A noter : une autre des vidéos amateur tournées lors de la mort de Neda Agha-Soltan et diffusée via les réseaux sociaux a été récompensée aujourd’hui lors des George Polk Awards. Voir l’article du Guardian qui revient sur l’attribution de cette récompense :
http://www.guardian.co.uk/media/pda/2010/feb/16/george-polk-awards
et l’article du New York Times qui récapitule la liste des lauréats :
http://www.nytimes.com/2010/02/16/nyregion/16polk.html
thanks Fanny pour ce billet assez claire et parlant de comment tous les choses s’entremêlent: le web (FB & YT), la politique, les prix, les cannons, le photo-journalisme, la viralité…
Racoleuse, cette image? Terrible, en tout cas, mais non dépouvue de sens, et même d’un sens précis, dans un pays où la jeunesse et la féminité sont invitées, au besoin manu (para)militari, à rester dans l’ombre, quand ce n’est pas dans les ténèbres.
Ce que le jury a pu vouloir distinguer, ce n’est pas une photographie, certes, mais pas non plus n’importe quelle image de n’importe quel fait divers. C’est bien plutôt la démarche de quelqu’un qui, avec l’oeil et l’esprit du photographe, a tiré d’une vidéo déjà connue et qui nous a tous choqués en son temps, une image qui en est à la fois l’écho et l’interprétation.
Cette image nous dit avec force: la violence en Iran n’est pas une abstraction; une jeune vie est brisée, et à travers elle, c’est la liberté qu’on assassine. C’est ce qui en a fait une icône et, à en juger par les explications embarrassées des autorités iraniennes, cette image dérange pour de tout autres raisons que la crainte du voyeurisme et du sensationnel.
Cette mention spéciale du jury, parallèle au couronnement d’une “vraie” photo autour des mêmes évènements, est aussi en forme de point d’interrogation, et c’est là que s’ouvre le champ de l’histoire visuelle…
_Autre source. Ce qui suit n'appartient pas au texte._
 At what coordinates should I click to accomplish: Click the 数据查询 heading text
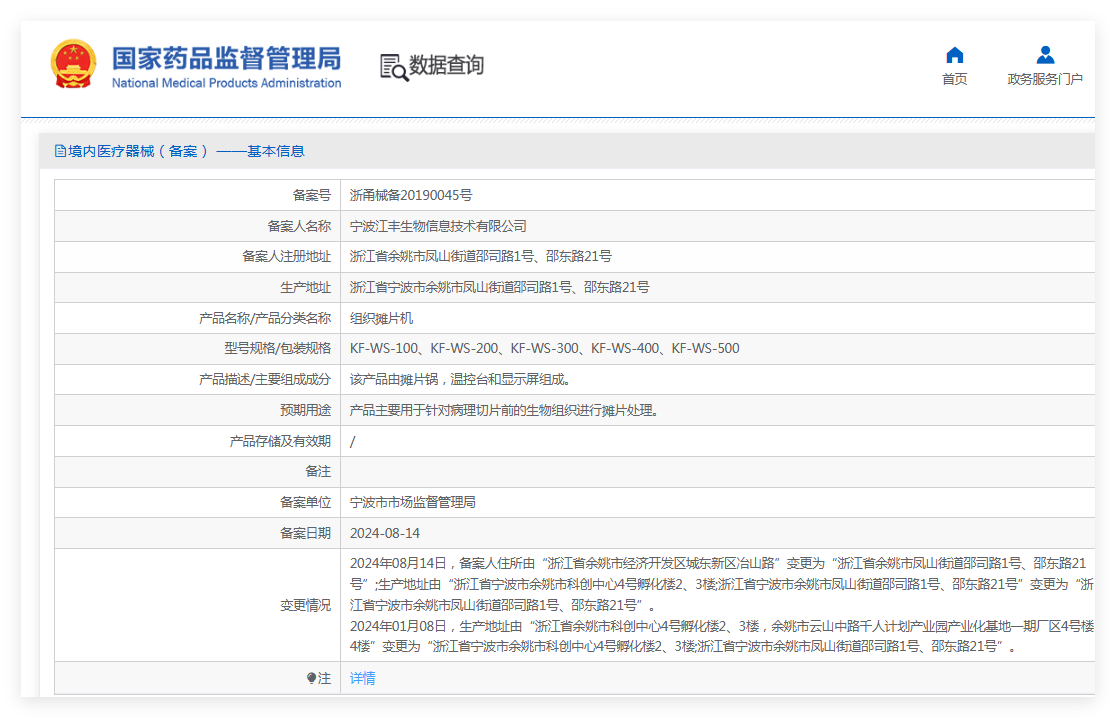tap(446, 65)
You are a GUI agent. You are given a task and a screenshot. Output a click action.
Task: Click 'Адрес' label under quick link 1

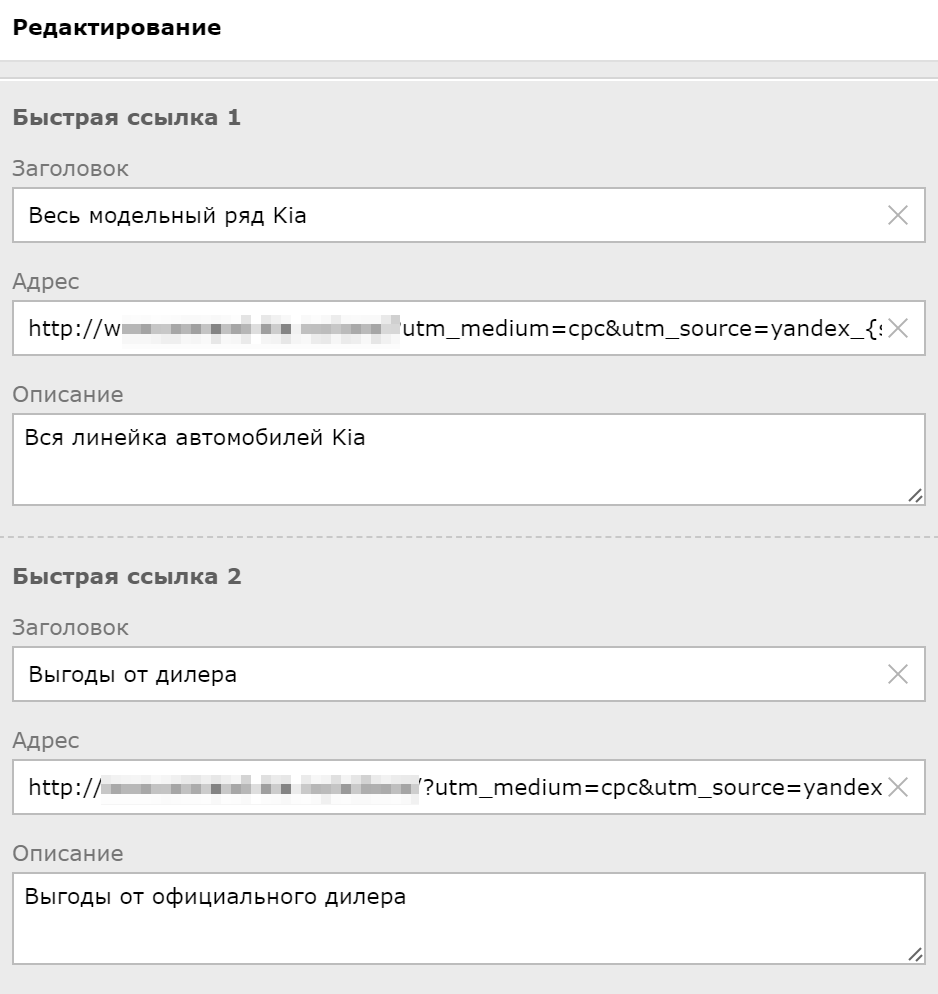pyautogui.click(x=45, y=282)
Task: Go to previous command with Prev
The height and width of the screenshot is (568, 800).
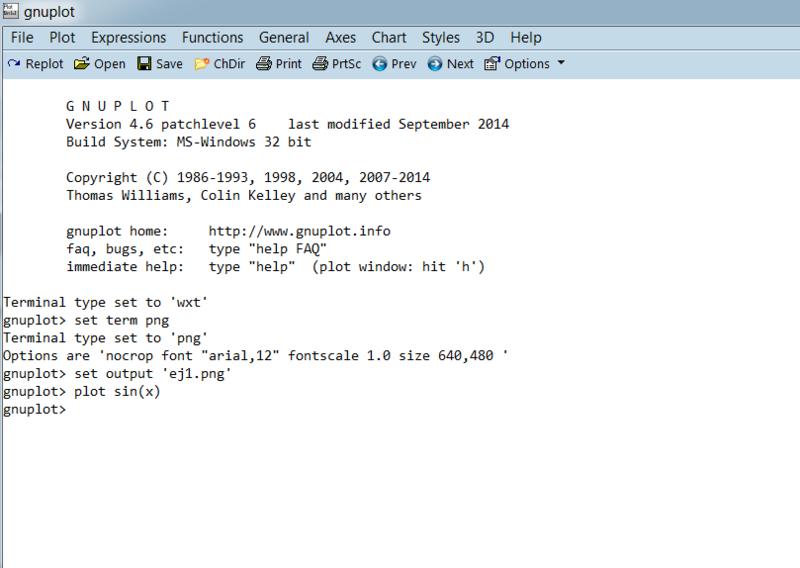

Derrière cette mort très médiatique, on trouve une deuxième histoire qui est proprement effrayante et pose à mon avis au moins autant de question en ce qui concerne la déontologie journalistique. C’est celle de Neda Soltani, jeune fille iranienne sans histoire mais qui a le malheur d’être quasiment l’homonyme de la jeune martyre de l’opposition. Récupérée sur son compte Facebook, sa photo fait rapidement le tour du web, avant d’être reprise massivement par les médias, dont CNN. Malgré tous ses efforts, Neda Soltani n’arrivera pas à rectifier l’erreur et ce vol d’identité a fini par attirer sur elle l’attention des autorités iranienne, la contraignant à l’exil. L’histoire est révélée par le Süddeutsche Zeitung et relayée par Courrier International http://bit.ly/9ddCoq
Un exemple qui montre que les journalistes restent indispensables en termes de fact-checking… quand ils font bien leur métier.